On CI_DRM_2976 the sharded machine hsw3 hard hanged while executing igt@gem_wait@write-wait-bsd2. This may be due to the following warning in the boot log: [ 3.744474] [drm:sandybridge_pcode_read [i915]] warning: pcode (read from mbox 5) mailbox access failed for intel_enable_gt_powersave [i915]: -6 Full logs: https://intel-gfx-ci.01.org/tree/drm-tip/CI_DRM_2976/shard- hsw3/igt@gem_wait@write-wait-bsd2.html
Nah, that isn't as bad as: [ 25.103020] watchdog: watchdog0: watchdog did not stop!
*** Bug 102893 has been marked as a duplicate of this bug. ***
I believe this can happen to any test at any time. Very scary it could potentially kill all coverage on HSW.
Something opened the watchdog device and didn't close it properly, leaving the timebomb ticking.
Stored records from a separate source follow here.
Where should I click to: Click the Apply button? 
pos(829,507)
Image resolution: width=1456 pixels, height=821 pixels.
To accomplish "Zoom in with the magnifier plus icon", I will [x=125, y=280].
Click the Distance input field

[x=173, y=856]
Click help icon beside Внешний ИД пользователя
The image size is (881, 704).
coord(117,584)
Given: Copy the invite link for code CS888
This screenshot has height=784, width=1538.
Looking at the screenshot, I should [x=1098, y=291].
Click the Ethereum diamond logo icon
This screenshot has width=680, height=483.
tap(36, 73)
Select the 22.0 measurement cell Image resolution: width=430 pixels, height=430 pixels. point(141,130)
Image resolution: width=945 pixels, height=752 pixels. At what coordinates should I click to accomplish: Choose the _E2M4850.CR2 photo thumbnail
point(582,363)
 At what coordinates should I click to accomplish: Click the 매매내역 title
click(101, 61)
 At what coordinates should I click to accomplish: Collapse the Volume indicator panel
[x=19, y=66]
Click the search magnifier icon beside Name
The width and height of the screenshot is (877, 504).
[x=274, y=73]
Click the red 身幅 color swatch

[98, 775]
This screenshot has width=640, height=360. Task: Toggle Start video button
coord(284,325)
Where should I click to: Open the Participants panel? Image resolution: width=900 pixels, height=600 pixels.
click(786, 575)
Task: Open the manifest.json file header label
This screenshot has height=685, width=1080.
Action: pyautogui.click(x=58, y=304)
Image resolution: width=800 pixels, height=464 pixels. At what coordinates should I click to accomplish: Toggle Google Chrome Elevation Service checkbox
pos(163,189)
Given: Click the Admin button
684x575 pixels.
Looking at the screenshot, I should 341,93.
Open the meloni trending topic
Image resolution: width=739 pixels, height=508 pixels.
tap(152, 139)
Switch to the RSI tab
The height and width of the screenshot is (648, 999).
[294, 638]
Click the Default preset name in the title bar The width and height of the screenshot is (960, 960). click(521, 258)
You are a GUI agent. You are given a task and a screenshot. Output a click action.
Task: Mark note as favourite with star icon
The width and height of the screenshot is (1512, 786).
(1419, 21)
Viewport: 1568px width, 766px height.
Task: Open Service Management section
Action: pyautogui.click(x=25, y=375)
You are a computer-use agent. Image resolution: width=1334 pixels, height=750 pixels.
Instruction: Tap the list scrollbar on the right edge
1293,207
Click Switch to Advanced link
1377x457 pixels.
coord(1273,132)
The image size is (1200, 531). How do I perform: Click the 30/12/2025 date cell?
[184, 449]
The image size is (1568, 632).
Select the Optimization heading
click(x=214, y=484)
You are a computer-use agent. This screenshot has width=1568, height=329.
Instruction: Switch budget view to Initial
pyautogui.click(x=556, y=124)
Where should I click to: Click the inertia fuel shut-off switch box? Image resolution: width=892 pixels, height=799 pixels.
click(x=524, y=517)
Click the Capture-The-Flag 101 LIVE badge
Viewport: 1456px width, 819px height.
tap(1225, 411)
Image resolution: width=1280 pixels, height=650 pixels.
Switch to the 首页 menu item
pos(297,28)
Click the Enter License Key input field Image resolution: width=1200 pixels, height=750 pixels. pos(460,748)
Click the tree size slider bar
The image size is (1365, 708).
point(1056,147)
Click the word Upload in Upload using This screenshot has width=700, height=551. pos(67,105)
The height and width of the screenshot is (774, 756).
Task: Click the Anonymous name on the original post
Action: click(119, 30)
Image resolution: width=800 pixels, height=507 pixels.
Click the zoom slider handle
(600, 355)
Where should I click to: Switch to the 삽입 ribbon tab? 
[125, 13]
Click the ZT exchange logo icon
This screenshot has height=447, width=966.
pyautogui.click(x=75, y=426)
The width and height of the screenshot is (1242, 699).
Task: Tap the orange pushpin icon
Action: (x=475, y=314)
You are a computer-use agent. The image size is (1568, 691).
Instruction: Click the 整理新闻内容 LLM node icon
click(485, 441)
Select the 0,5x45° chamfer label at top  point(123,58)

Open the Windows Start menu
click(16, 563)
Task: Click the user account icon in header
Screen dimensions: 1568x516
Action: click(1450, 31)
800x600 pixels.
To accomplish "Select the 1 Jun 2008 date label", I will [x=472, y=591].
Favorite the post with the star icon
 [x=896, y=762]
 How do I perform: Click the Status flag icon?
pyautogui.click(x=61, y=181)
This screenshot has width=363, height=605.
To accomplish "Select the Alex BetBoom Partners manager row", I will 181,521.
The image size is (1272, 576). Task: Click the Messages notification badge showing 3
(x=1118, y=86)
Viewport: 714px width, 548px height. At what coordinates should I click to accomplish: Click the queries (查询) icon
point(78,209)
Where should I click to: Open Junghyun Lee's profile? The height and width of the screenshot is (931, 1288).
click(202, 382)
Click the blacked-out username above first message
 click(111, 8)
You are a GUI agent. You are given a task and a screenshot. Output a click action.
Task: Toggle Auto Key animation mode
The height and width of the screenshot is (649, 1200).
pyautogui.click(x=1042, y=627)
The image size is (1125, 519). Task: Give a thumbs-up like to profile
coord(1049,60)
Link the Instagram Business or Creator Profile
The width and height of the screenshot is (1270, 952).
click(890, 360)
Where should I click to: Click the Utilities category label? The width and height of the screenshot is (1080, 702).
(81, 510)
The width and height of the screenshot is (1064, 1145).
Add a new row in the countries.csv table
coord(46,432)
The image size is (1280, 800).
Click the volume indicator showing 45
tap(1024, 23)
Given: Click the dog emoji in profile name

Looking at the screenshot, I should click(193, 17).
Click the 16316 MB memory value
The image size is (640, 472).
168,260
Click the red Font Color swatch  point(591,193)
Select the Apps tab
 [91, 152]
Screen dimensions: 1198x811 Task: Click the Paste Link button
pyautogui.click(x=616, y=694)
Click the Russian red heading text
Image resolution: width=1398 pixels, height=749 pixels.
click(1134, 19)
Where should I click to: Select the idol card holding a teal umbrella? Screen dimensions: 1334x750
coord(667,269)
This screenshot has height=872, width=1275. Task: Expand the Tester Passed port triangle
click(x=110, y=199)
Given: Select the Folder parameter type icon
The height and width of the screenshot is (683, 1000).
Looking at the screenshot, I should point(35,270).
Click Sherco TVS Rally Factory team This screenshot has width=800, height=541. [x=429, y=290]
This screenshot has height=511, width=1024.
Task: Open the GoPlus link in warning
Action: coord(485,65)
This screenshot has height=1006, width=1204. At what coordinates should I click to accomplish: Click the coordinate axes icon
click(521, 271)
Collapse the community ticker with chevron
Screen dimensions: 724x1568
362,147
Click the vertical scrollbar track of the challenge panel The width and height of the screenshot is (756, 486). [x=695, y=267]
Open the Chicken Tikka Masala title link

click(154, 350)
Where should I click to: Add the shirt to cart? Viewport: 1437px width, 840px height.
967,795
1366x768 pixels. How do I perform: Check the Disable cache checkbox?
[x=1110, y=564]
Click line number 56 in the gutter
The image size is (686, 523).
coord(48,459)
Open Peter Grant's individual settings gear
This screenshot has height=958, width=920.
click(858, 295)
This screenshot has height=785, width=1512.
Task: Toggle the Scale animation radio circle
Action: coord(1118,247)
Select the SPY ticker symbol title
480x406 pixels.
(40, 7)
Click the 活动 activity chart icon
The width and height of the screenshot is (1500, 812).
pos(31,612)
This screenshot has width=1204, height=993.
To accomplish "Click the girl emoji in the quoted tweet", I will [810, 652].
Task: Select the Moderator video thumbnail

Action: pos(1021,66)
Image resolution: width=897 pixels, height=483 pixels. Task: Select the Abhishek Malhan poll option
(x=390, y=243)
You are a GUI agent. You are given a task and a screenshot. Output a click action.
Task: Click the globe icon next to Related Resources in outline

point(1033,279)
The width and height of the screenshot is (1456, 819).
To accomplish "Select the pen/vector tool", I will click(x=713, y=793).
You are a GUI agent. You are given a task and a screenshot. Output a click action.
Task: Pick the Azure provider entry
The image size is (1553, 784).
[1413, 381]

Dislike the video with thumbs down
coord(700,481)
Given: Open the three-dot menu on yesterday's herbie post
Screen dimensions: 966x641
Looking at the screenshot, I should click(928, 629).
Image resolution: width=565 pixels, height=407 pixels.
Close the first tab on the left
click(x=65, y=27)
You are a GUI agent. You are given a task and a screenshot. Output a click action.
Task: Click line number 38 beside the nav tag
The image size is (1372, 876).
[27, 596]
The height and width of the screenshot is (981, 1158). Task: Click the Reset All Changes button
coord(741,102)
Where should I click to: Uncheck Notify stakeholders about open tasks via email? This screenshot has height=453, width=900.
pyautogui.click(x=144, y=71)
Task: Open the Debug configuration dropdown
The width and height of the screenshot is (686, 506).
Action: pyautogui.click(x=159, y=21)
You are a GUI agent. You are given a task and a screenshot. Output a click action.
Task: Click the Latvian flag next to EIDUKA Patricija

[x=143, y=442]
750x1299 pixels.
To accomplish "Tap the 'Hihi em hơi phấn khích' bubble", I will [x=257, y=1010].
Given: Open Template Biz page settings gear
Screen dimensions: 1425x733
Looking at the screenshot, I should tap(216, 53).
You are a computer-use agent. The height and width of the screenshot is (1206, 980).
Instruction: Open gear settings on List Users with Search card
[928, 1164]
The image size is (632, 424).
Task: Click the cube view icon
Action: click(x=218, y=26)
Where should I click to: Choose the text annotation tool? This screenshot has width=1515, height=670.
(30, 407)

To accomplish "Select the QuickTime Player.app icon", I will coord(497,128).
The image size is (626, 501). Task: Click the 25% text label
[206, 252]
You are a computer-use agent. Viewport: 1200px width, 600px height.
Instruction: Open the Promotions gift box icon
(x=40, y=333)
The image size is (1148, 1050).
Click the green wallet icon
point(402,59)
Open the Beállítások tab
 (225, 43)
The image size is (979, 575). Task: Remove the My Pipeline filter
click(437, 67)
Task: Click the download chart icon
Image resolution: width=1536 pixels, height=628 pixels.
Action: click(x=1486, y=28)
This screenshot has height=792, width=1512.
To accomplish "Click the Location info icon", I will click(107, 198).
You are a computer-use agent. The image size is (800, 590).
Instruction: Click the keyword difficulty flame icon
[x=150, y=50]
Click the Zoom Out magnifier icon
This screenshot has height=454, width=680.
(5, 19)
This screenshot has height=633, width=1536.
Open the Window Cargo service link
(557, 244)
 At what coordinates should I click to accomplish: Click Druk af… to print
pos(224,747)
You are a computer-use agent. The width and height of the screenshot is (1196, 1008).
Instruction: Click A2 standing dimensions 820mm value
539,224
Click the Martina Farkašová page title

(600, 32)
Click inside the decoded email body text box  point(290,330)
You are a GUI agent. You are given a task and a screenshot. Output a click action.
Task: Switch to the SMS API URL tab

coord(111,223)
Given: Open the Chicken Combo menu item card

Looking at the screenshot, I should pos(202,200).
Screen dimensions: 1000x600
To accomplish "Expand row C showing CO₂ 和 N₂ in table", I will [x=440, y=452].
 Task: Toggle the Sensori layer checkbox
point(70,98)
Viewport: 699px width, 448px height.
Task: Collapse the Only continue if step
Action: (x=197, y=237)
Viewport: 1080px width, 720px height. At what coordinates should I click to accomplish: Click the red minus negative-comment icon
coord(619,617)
We wrap piglit in owatch, and theoretically this could be owatch dying, but that should also kill piglit, and there's IGT output in dmesg after the watchdog message.
FYI: the "[ 3.744474] [drm:sandybridge_pcode_read [i915]] warning: pcode (read from mbox 5) mailbox access failed for intel_enable_gt_powersave [i915]: -6" has nothing to do with this this log appear to be a feature on all boots of the HSW-shards.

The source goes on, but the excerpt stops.